Ownership Structure as One of the Corporate Governance Tools and Banking Risks

Othman Hel Al-Dhaimesh
International Journal of Economics and Business Administration, Volume VIII, Issue 4, 60-69, 2020
DOI: 10.35808/ijeba/568


Purpose: The current study aimed to test the effect of the ownership structure on banking risks of banks operating in the State of Qatar over the period (2008-2018). Design/Methodology/Approach: To measure the quality of the ownership structure and its effect on banking risks, special indicators were developed regarding the ownership concentration, government ownership, institutional ownership, and foreign ownership. The study used the contents analysis technique by deep study of financial and corporate governance reports published by the study sample as the main source data. To test this effect, the multiple linear regression models were designed using the OLS method. Findings: The study found that the banks operating in the state of Qatar have good ownership structures, which is reflected positively in reducing banking risks. Especially, the study found out that banks with high governance ownership proportion have low liquidity and credit risks. The study also found that banks with shareholders owning 5% or more have low liquidity and credit risks. Also, the existance of a high proportion of foreign investors decreases liquidity risks, while the increase in the share of foreign investors increases the credit risks.
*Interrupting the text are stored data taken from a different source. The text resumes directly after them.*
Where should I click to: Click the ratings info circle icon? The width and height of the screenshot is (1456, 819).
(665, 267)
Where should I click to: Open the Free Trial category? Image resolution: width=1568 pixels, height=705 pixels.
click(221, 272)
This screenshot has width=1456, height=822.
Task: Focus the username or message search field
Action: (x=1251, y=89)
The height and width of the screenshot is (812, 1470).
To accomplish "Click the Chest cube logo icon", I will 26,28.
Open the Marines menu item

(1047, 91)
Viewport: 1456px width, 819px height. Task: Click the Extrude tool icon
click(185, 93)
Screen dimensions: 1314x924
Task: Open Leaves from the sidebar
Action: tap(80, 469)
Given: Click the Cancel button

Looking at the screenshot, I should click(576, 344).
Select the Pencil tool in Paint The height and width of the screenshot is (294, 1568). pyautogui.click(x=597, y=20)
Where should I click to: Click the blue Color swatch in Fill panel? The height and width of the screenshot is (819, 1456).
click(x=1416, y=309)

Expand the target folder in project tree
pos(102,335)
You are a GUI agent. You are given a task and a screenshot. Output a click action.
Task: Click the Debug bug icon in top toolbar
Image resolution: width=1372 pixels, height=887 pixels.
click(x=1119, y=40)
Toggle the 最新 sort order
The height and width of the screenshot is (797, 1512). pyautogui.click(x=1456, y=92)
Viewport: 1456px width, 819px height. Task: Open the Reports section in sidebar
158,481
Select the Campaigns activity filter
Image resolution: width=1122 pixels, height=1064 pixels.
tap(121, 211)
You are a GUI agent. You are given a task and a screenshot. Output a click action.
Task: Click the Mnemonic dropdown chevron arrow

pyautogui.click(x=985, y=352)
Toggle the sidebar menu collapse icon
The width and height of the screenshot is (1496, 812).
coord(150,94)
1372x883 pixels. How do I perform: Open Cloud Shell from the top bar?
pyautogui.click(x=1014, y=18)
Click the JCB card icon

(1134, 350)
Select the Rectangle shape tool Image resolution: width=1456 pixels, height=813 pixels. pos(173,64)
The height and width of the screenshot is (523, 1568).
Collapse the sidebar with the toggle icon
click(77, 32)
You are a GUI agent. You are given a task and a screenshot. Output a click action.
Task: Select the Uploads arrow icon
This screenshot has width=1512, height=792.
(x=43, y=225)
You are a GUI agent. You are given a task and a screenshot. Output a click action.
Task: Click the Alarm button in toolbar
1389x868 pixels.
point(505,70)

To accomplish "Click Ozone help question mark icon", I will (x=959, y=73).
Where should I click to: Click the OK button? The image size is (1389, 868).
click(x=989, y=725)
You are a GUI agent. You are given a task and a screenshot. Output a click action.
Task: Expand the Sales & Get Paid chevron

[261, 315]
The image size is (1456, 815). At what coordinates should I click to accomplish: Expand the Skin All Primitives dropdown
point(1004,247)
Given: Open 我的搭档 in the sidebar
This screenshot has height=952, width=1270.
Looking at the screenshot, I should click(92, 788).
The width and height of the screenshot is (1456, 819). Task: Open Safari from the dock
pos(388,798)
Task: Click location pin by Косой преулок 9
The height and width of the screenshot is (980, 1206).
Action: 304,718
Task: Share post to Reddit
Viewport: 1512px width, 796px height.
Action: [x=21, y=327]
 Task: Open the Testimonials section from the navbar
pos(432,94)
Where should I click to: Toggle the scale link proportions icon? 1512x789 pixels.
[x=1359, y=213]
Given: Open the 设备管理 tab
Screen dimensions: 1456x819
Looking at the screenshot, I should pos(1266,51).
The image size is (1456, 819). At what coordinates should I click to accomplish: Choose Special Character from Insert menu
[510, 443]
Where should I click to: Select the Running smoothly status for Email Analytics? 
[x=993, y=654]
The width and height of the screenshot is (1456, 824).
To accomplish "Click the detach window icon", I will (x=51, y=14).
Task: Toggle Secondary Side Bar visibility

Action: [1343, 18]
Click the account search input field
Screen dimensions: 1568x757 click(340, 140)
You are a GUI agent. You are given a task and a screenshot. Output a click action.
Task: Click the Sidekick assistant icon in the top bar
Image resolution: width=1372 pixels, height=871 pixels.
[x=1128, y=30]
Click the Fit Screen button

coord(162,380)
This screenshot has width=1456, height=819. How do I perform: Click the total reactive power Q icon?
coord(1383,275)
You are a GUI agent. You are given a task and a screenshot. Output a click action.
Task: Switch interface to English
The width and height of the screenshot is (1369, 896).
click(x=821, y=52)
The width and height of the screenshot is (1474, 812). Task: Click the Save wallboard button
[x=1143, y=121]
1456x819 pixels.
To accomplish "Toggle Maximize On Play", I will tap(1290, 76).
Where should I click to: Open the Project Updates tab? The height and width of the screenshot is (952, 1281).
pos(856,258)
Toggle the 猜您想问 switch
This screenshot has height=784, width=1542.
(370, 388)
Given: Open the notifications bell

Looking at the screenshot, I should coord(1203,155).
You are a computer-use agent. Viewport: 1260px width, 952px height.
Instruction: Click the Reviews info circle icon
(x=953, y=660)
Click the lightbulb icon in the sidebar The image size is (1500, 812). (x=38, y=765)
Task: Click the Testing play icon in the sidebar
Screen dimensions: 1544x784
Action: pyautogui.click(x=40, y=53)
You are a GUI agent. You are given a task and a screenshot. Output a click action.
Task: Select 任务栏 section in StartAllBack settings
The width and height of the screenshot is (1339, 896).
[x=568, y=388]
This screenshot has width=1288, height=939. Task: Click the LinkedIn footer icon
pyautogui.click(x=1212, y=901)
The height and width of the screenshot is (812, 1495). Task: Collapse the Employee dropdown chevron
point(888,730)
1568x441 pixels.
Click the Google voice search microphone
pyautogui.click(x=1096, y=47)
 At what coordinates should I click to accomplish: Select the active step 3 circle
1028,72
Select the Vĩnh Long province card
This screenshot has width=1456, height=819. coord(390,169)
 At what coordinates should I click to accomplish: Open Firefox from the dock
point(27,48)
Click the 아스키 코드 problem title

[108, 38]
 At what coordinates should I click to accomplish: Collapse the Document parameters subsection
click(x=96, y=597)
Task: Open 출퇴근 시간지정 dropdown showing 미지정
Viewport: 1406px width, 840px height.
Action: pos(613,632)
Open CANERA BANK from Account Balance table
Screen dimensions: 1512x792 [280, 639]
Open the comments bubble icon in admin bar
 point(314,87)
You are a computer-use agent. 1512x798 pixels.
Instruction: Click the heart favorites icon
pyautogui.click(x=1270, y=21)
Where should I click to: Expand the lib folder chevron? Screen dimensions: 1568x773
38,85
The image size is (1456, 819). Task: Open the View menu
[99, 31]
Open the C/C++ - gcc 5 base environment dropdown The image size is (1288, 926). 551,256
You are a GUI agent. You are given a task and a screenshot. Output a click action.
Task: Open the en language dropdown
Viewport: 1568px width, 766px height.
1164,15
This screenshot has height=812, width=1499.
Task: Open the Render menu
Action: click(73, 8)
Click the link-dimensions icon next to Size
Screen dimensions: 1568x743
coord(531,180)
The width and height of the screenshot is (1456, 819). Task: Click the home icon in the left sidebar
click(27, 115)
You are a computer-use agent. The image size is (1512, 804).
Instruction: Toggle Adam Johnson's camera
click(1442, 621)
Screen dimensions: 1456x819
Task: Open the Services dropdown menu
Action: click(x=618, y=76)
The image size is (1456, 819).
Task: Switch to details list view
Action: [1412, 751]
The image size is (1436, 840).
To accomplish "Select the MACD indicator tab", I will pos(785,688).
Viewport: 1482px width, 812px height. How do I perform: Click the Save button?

The study also found any increase in institutional ownership proportion in the bank leads to an increase in credit risk, while there is no effect of institutional ownership on bank liquidity risks. Originality/Value: The current study examines the ownership structure as one of the mechanisms of corporate governance, and the extent of its effect on reducing banking risks of the banks operating in the state of Qatar, which is considered one of the most important sectors affecting the economy.